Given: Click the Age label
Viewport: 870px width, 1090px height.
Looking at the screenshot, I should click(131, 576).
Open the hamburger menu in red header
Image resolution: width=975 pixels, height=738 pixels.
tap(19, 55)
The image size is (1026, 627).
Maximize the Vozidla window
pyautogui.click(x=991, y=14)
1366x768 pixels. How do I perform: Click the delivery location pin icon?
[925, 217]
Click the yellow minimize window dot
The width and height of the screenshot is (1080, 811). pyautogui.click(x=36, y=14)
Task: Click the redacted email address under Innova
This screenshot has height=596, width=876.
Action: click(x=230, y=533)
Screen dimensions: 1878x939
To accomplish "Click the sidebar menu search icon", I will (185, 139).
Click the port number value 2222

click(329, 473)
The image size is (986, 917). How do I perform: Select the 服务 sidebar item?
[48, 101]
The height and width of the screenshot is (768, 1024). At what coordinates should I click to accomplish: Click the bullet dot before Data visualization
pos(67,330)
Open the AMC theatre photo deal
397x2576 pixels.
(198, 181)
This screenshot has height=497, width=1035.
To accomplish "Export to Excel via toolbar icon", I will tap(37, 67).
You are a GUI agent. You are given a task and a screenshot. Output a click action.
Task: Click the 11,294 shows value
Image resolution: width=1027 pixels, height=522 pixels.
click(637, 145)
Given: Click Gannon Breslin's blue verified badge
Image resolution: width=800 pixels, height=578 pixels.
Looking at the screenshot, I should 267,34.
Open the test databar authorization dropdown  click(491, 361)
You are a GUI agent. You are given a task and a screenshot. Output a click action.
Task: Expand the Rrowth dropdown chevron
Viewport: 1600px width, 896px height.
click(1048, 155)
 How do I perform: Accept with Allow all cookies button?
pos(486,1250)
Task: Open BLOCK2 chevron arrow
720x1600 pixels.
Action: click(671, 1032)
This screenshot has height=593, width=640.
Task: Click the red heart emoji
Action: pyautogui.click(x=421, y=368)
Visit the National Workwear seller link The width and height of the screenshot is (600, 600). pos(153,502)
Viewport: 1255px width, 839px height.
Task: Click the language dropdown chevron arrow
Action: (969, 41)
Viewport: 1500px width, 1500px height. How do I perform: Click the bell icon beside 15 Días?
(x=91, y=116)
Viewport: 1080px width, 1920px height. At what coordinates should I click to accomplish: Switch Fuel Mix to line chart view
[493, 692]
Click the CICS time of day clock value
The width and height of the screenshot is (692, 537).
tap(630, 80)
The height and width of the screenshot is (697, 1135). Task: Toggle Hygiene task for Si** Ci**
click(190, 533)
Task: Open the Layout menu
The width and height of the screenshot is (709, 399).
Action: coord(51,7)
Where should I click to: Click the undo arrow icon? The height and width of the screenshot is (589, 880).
┄┄┄┄┄┄┄┄┄┄┄┄┄┄┄┄┄┄┄┄
* ACTIVITY
Exactly the lines from the line holding "Task: Open the Layout menu" through the close of the listing above make up the answer; include nothing else.

* RESULT OF THIS TASK
Task: Open the Layout menu
The width and height of the screenshot is (709, 399).
Action: coord(51,7)
Where should I click to: Click the undo arrow icon? The height and width of the screenshot is (589, 880).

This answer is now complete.